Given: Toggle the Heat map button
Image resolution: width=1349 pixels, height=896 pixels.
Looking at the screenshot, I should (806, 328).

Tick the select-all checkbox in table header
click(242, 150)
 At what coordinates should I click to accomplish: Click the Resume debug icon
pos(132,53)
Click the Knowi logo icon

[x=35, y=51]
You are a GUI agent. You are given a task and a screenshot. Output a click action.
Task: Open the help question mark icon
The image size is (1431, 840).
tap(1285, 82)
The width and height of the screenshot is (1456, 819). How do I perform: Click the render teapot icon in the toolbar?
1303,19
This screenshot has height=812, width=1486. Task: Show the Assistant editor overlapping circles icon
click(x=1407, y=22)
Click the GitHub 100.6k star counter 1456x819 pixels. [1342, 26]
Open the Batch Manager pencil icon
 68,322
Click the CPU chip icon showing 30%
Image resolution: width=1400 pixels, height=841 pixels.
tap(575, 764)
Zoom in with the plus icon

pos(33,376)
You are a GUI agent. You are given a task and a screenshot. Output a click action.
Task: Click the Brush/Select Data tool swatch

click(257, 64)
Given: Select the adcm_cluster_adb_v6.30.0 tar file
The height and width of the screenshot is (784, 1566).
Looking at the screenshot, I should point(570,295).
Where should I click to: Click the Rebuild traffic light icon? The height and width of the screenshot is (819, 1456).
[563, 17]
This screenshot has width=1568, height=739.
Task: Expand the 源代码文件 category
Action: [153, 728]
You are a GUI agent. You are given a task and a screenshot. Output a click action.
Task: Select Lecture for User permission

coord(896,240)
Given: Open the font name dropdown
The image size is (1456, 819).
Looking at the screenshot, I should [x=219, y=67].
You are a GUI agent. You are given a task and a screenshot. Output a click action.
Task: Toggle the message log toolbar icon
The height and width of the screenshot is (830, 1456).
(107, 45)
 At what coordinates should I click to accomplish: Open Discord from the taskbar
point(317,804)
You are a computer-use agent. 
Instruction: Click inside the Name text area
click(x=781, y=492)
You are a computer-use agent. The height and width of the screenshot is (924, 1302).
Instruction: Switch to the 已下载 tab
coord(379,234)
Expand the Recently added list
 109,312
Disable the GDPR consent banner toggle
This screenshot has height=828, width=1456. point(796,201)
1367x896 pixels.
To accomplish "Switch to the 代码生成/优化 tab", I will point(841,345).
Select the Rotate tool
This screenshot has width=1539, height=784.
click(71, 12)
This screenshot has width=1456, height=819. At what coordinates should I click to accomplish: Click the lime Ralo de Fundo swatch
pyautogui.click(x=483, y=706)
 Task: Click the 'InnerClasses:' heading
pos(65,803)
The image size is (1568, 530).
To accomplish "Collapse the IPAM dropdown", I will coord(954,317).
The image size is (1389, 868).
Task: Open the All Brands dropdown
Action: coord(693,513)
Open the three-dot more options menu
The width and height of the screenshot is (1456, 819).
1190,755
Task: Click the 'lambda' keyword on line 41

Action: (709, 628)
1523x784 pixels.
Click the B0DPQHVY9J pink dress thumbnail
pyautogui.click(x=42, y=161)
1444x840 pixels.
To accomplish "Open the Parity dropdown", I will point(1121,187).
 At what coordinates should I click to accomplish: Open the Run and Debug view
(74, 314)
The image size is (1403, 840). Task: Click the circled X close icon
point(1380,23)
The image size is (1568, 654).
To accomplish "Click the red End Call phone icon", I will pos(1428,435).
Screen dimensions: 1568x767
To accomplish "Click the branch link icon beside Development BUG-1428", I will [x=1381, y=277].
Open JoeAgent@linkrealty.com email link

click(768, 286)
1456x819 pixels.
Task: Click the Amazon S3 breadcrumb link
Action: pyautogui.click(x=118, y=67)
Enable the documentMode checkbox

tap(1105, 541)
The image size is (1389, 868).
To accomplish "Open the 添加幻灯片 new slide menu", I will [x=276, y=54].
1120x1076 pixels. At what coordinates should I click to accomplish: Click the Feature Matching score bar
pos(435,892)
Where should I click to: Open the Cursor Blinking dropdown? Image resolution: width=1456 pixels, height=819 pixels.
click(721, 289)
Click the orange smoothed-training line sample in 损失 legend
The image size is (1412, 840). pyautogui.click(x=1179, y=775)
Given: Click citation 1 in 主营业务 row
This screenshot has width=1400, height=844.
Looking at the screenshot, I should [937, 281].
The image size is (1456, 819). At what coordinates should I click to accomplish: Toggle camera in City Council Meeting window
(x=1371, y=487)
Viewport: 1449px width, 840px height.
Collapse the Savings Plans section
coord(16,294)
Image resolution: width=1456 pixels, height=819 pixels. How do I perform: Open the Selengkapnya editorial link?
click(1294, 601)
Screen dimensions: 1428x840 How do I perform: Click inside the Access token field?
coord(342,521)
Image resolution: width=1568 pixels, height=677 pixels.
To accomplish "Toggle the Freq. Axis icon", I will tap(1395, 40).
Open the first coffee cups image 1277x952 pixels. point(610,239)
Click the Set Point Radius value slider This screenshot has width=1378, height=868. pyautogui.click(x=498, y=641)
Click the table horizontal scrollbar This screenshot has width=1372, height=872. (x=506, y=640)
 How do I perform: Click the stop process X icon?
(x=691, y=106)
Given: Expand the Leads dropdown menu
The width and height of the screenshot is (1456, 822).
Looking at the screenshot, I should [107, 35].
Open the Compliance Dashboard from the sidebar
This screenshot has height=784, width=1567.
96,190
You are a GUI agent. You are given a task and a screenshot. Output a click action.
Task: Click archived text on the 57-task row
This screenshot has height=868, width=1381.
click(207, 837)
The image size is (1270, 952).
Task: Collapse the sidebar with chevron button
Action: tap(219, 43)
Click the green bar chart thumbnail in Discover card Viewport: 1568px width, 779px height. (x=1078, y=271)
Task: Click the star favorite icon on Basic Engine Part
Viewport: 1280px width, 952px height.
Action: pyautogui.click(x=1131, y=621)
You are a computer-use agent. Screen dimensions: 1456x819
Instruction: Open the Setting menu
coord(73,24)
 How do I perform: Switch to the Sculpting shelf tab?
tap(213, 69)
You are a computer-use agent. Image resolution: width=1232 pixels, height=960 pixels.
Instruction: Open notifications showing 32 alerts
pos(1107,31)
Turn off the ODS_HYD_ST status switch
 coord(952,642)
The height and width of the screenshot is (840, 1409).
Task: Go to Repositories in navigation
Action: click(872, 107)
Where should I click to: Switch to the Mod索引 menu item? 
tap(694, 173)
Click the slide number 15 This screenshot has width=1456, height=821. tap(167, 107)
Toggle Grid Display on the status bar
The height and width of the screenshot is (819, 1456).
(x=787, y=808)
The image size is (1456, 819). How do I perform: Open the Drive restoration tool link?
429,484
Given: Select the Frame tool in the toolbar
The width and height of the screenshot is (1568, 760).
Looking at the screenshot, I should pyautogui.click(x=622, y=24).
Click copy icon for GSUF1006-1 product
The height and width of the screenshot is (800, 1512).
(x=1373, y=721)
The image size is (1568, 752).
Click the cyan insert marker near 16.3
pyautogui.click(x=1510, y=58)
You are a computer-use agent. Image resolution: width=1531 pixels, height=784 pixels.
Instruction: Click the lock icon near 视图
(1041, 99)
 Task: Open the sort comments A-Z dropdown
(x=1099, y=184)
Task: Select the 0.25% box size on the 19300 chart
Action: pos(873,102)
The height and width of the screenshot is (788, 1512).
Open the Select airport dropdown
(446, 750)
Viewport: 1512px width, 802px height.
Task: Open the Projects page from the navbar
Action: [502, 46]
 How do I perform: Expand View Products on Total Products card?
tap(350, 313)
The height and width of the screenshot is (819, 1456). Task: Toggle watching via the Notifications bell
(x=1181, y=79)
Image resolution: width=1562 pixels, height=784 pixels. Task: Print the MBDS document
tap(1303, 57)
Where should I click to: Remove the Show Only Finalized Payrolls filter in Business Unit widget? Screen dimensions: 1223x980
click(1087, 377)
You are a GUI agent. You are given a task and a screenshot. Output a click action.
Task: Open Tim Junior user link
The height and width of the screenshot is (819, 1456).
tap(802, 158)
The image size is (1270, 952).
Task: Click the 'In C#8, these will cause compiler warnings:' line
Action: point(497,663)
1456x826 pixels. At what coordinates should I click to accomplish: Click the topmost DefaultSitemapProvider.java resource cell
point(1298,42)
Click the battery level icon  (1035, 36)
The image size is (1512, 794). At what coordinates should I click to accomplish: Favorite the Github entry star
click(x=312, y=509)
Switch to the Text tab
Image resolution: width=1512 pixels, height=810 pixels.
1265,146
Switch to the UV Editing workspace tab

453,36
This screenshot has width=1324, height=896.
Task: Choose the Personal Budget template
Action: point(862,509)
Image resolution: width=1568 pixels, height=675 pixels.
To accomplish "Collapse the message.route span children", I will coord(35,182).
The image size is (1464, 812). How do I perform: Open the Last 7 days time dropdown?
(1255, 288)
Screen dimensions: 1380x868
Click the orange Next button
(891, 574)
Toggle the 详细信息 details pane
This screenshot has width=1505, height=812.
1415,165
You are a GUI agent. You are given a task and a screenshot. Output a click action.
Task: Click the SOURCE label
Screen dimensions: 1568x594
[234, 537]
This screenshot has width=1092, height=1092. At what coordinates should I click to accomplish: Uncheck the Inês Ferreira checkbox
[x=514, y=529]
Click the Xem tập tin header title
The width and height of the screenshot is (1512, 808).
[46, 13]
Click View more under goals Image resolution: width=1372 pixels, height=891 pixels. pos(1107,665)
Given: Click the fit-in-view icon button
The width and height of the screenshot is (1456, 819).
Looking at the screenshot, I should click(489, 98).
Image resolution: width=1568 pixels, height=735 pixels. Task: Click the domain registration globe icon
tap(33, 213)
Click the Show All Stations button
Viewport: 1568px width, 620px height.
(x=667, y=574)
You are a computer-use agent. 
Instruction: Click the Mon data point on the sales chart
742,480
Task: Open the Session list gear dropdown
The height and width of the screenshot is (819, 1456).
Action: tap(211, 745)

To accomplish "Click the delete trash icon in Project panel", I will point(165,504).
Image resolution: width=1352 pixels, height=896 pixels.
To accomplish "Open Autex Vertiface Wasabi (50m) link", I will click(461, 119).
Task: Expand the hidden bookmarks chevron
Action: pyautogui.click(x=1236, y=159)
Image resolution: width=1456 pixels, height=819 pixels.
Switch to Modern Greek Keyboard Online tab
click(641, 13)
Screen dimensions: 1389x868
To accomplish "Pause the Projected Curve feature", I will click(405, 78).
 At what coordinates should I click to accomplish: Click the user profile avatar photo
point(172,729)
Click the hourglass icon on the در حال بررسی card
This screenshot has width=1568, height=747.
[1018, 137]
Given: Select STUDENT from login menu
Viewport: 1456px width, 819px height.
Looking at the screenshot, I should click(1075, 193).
_____
The answer should be an exact copy of the lines from the one containing "Given: Select STUDENT from login menu" through the last line of the entries, both included.

▸ EXERCISE RESPONSE:
Given: Select STUDENT from login menu
Viewport: 1456px width, 819px height.
Looking at the screenshot, I should click(1075, 193).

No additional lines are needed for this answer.